EDWARD ABBEY QUOTES III

American author (1927-1989)

The tragedy of modern war is not so much that the young men die but that they die fighting each other--instead of their real enemies back home in the capitals.

EDWARD ABBEY

A Voice Crying in the Wilderness

Tags: war, death


Civilization, like an airplane in flight, survives only as it keeps going forward.

EDWARD ABBEY

A Voice Crying in the Wilderness

Tags: civilization, survival


Capitalism: Nothing so mean could be right. Greed is the ugliest of the capital sins.

EDWARD ABBEY

A Voice Crying in the Wilderness (Vox Clamantis in Deserto)

Tags: capitalism


Poor Hayduke: won all his arguments but lost his immortal soul.

EDWARD ABBEY

The Monkey Wrench Gang


Everyone should learn a manual trade. It's never too late to become an honest person.

EDWARD ABBEY

A Voice Crying in the Wilderness (Vox Clamantis in Deserto)

Tags: work


I'm a humanist; I'd rather kill a man than a snake.

EDWARD ABBEY

"Serpents of Paradise", Desert Solitaire


A pessimist is simply an optimist in full possession of the facts.

EDWARD ABBEY

Hayduke Lives

Tags: pessimism


Growth for the sake of growth is a cancerous madness.

EDWARD ABBEY

"Water", Desert Solitaire

Tags: growth


No tyranny is so irksome as petty tyranny: the officious demands of policemen, government clerks, and electromechanical gadgets.

EDWARD ABBEY

A Voice Crying in the Wilderness (Vox Clamantis in Deserto)

Tags: tyranny


We like the taste of freedom ... because we like the smell of danger.

EDWARD ABBEY

Beyond the Wall: Essays from the Outside

Tags: freedom


A cowboy is a hired hand on the middle of a horse contemplating the hind end of a cow.

EDWARD ABBEY

A Voice Crying in the Wilderness (Vox Clamantis in Deserto)

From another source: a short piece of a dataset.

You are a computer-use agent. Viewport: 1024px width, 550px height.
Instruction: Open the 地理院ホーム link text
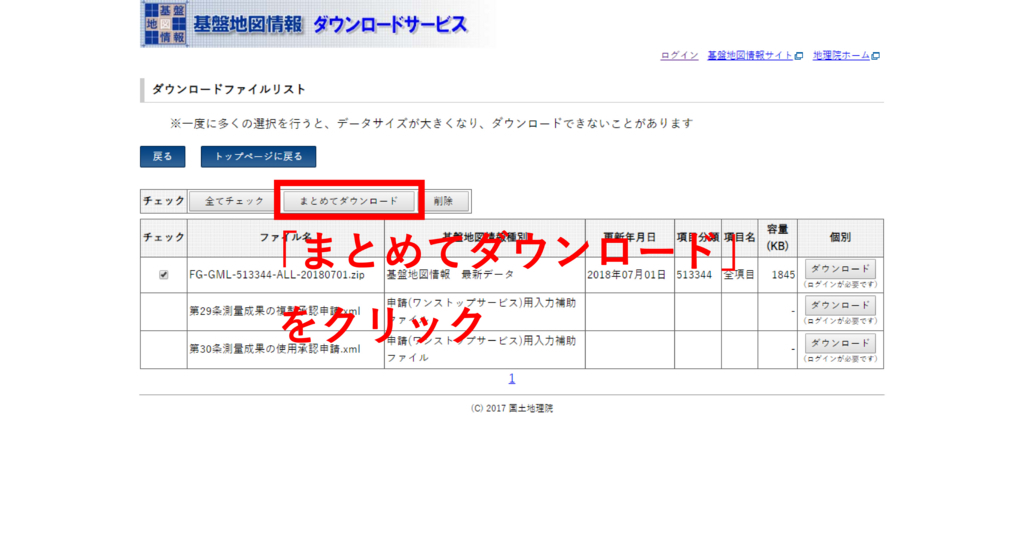[x=841, y=56]
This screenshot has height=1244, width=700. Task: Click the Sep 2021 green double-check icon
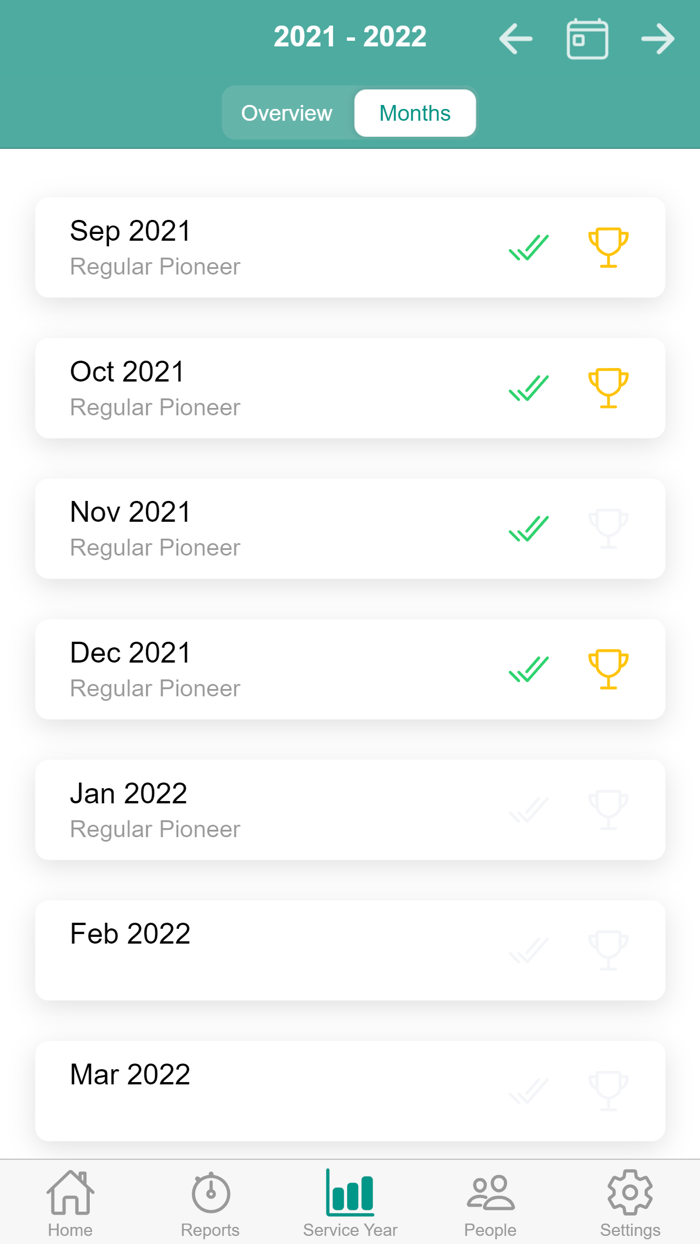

Our culture runs on coffee and gasoline, the first often tasting like the second.

EDWARD ABBEY

Down the River

Tags: coffee


At that moment I was ready to forsake my other home, forsake my mother and father and little sister and all my friends, and spend the rest of my life in the desert eating cactus for lunch, drinking blood at cocktail time, and letting the ferocious sun flay me skin and soul. I'd gladly have traded parents, school, a college education and a career for one dependable saddle hourse. Later that night, of course, alone in bed, the deadly homesickness would strike me faint.

EDWARD ABBEY

Fire on the Mountain


Money attracts because it gives us the means to command the labor and service and finally the lives of others--human or otherwise.

EDWARD ABBEY

The Serpents of Paradise

Tags: money


To die alone, on rock under sun at the brink of the unknown, like a wolf, like a great bird, seems to me very good fortune indeed.

EDWARD ABBEY

"The Dead Man at Grandview Point", Desert Solitaire

Tags: death


I try to think of a favorite among my arid-country flowers. But I love them all. How could we be true to one without being false to all the others?

EDWARD ABBEY

Beyond the Wall: Essays from the Outside

Tags: flowers


What our economists call a depressed area almost always turns out to be a cleaner, freer, more livable place than most.

EDWARD ABBEY

A Voice Crying in the Wilderness (Vox Clamantis in Deserto)


Guns don't kill people; people kill people. Of course, people with guns kill more people. But that's only natural. It's hard. But it's fair.

EDWARD ABBEY

Abbey's Road

Tags: guns


I love your letters. How far is that from saying I love you? Well--about a mile. Two miles.

EDWARD ABBEY

The Serpents of Paradise

Tags: love


Love can defeat that nameless terror. Loving one another, we take the sting from death.